Using a single model for complex decisions: No single model captures enough of reality for a high-stakes decision. Use multiple models (quantitative and qualitative, theoretical and empirical) and look for where they agree and disagree.
Not updating models as context changes: A model that was accurate six months ago may be misleading today. Team composition changed, traffic patterns shifted, requirements evolved. Models have expiration dates. Review them regularly.
Confusing precision with accuracy: A model that says "this will take 47.3 story points" is precise but not accurate. Precision implies confidence that the model does not warrant. Round numbers (about 50 points, roughly 3 months) more honestly represent the model's uncertainty.

Key Takeaways

All models are simplifications. Big O ignores constants, architecture diagrams omit details, velocity ignores context, and SLOs aggregate away individual experience. This is what makes models useful and also what makes them wrong.
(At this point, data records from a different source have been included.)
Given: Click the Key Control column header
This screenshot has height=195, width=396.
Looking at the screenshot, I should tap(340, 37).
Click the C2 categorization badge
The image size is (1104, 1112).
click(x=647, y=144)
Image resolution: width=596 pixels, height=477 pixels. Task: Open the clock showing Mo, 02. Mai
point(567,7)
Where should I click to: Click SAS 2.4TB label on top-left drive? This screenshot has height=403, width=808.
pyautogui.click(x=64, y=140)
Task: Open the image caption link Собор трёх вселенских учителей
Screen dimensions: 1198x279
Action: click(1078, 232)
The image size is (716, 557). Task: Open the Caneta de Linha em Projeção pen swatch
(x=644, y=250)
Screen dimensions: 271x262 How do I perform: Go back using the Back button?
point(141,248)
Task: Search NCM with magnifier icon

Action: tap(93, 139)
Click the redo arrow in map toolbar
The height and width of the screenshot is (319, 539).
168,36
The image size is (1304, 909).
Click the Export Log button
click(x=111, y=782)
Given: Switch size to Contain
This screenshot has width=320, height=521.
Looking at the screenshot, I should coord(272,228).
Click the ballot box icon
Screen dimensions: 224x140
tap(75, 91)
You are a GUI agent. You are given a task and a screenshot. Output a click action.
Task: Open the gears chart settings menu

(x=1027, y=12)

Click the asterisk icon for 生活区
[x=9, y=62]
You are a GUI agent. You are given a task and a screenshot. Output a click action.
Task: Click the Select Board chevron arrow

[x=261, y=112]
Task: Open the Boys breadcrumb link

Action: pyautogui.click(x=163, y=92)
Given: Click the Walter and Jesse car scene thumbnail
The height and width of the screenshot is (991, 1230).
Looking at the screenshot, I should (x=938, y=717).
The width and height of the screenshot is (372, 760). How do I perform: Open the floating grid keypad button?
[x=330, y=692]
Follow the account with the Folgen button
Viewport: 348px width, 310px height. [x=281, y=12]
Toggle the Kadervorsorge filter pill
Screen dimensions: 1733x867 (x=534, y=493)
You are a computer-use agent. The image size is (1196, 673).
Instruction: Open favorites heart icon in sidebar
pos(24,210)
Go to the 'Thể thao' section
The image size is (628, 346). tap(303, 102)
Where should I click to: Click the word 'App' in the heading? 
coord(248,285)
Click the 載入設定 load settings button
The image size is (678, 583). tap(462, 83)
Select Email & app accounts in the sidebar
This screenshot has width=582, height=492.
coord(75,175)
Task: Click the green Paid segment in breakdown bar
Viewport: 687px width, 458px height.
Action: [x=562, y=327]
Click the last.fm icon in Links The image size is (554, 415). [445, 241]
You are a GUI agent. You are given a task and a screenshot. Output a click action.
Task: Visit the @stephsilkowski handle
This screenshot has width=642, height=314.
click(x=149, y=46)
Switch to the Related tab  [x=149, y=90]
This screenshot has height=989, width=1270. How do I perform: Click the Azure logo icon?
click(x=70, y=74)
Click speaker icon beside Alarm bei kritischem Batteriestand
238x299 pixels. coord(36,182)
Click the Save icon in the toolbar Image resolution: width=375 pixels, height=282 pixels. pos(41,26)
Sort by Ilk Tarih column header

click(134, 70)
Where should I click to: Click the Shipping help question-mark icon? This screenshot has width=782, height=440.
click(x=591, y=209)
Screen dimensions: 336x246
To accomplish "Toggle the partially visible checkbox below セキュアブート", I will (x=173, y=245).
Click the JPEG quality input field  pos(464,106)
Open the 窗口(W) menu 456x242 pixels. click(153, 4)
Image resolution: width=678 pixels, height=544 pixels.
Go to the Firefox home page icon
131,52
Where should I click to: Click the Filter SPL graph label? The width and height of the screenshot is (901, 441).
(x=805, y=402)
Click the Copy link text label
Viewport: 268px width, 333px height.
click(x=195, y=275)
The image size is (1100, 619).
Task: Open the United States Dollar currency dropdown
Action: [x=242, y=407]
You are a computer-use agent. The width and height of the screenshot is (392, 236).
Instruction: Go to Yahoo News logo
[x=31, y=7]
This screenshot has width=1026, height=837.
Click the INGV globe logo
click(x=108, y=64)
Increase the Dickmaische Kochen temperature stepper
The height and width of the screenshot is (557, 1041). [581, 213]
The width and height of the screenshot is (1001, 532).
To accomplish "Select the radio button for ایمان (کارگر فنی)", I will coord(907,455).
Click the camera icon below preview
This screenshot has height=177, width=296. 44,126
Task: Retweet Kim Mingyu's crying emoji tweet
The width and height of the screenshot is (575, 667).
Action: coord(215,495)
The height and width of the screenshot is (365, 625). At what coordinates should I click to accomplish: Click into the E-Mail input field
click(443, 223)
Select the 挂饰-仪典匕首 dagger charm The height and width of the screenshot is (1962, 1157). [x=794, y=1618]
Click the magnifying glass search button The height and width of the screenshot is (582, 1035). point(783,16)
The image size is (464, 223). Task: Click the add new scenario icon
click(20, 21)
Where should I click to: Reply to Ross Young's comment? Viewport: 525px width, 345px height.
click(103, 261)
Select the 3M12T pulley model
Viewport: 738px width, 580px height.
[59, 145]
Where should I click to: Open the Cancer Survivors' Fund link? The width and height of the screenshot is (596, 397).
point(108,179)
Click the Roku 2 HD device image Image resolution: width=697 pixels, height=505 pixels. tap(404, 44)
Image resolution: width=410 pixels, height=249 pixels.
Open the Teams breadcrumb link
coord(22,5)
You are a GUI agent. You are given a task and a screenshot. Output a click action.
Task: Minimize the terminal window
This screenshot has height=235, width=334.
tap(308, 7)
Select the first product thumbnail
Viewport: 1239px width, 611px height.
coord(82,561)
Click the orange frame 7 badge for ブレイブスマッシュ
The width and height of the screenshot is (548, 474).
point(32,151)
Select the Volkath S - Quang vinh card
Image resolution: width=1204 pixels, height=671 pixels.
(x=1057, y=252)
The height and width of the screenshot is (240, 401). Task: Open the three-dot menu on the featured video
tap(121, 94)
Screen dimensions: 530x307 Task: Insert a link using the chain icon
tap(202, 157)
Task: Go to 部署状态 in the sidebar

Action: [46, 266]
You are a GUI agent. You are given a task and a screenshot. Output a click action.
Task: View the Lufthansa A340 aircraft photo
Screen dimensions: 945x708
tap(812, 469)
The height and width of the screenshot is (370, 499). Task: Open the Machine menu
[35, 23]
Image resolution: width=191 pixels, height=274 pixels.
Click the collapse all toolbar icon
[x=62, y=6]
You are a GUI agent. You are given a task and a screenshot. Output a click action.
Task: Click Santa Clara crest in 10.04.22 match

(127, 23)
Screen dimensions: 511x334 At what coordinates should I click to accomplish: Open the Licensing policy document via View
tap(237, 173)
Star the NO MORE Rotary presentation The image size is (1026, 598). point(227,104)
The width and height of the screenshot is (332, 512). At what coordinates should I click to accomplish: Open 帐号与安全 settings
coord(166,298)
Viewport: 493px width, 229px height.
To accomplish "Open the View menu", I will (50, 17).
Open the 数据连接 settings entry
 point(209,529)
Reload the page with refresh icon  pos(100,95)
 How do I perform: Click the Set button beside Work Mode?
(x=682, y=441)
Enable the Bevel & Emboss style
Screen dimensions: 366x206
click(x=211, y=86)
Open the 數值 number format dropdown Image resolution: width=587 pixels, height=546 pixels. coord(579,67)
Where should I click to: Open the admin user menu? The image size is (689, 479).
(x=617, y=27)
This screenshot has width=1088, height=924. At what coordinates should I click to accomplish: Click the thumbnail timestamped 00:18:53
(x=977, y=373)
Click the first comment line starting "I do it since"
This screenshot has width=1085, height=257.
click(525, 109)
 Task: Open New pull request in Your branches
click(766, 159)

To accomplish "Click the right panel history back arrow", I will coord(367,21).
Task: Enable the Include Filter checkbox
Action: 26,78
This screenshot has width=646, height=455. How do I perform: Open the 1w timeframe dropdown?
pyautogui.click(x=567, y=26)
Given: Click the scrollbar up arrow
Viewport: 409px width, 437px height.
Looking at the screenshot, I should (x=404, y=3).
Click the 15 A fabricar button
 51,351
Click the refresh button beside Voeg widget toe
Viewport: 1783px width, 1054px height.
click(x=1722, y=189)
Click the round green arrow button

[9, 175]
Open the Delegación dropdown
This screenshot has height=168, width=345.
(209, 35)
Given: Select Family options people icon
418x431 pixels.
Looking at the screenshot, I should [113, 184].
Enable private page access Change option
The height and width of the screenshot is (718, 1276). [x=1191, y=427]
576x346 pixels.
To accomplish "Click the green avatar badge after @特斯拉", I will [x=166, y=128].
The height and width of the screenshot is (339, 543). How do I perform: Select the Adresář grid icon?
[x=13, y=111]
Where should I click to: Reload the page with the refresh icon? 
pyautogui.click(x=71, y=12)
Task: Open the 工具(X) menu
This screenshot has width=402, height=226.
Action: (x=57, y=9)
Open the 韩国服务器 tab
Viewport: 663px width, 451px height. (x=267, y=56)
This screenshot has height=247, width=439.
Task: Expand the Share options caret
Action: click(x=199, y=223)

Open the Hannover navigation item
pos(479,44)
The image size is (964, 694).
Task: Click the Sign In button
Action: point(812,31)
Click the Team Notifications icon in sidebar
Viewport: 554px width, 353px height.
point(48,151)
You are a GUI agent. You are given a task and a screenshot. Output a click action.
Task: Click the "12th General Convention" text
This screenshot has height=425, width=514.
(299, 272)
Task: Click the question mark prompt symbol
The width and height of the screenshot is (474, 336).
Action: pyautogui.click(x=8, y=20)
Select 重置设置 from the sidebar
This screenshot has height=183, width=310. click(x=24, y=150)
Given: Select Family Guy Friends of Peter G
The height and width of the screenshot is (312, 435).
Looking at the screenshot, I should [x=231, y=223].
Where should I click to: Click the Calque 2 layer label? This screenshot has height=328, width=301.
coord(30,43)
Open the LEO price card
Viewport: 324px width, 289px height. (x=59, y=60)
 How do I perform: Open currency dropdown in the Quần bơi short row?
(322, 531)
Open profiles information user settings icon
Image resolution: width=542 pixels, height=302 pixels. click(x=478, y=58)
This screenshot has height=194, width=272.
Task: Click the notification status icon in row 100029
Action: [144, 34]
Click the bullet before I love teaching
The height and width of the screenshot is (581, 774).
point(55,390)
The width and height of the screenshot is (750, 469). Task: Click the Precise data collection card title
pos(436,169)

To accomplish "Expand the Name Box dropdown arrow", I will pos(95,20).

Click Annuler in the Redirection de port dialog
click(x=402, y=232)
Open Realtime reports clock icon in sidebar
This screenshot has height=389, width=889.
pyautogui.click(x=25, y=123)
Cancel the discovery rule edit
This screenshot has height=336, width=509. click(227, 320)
The danger is forgetting a model is a model. When decisions are made on the model instead of reality (shipping because coverage is 90%, planning based on stable velocity), the model has replaced the territory.
For every model you rely on, know its assumptions, when those assumptions break, and what it cannot warn you about. This knowledge is the difference between using a model and being used by one.
Use multiple models for important decisions. Where they agree, you have signal. Where they disagree, you have discovered something important about the problem.
Models have expiration dates. A model that was useful in one context may be misleading in another. Review your models regularly and replace them when they stop correlating with the outcomes you care about.